8. Menggunakan minyak bawang putih
Oleskan minyak bawang putih ke area benjolan sembari dipijat perlahan selama sekitar 5 menit. Lakukan hal ini 3 kali dalam sehari.

9. Minum madu asli
Caranya, campurkan 2 sendok teh madu murni ke dalam secangkir air, tambahkan jus lemon segar. Minum ini sehari 2 kali selama seminggu hingga kondisi anda membaik.

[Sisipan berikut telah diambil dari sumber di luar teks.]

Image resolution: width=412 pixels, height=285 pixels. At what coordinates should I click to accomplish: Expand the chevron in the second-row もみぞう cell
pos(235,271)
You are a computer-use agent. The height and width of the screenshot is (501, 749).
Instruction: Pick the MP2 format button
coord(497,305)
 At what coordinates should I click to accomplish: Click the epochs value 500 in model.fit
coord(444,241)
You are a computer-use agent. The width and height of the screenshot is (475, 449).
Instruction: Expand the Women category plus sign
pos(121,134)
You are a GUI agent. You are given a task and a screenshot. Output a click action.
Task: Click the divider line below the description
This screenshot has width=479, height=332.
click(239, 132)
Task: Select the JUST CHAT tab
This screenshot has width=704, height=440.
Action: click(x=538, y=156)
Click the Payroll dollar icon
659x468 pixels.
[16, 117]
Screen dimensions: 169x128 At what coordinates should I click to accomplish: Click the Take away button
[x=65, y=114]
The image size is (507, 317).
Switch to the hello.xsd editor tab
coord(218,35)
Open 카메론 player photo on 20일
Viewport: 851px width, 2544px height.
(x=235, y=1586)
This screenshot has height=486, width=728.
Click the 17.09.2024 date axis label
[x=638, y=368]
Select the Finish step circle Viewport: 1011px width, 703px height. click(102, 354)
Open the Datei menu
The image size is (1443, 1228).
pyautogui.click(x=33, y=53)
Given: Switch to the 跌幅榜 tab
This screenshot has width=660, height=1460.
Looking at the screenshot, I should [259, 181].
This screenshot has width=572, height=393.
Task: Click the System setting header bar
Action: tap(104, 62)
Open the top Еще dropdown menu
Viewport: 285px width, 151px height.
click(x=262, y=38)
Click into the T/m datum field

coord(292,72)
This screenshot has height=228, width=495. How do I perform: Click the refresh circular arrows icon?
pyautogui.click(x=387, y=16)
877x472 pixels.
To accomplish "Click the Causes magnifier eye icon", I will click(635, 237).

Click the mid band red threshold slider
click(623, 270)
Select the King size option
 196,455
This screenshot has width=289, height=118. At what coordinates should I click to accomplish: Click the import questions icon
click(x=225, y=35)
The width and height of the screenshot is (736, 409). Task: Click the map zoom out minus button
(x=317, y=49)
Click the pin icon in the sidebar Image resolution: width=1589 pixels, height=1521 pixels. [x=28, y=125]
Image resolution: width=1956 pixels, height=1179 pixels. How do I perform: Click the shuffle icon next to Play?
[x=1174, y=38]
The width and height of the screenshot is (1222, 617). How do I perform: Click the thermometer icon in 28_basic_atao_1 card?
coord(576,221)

10. Mengoleskan madu pada benjolan sembari memijatnya.
11. Mengompres benjolan dengan biji rami yang sudah dihangatkan dan dibungkus dengan kain katun biasa.
12. Menggunakan kulit buah pir yang diusapkan perlahan ke bagian benjolan.
13. Mengoleskan minyak kastor ke benjolan dan memijatnya selama 5 menit.
14. Mengoleskan gel lidah buaya ke benjolan lalu memijatnya perlahan.
15. Mengkonsumsi jahe, tapi jangan berlebihan untuk menghindari efek samping jahe.
16. Mengkonsumsi air putih 3-4 liter selama masa penyembuhan setiap hari.
17. Menghindari produk olahan susu sementara waktu karena diketahui olahan susu bisa meningkatkan risiko benjolan tak kunjung sembuh atau justru makin besar, terutama jika benjolan berisi air.

Demikian artikel pembahasan tentang”Benjolan Di Belakang Telinga : Penyebab dan Cara Menghilangkan Benjolan di Belakang Telinga Secara Alami“, semoga bermanfaat.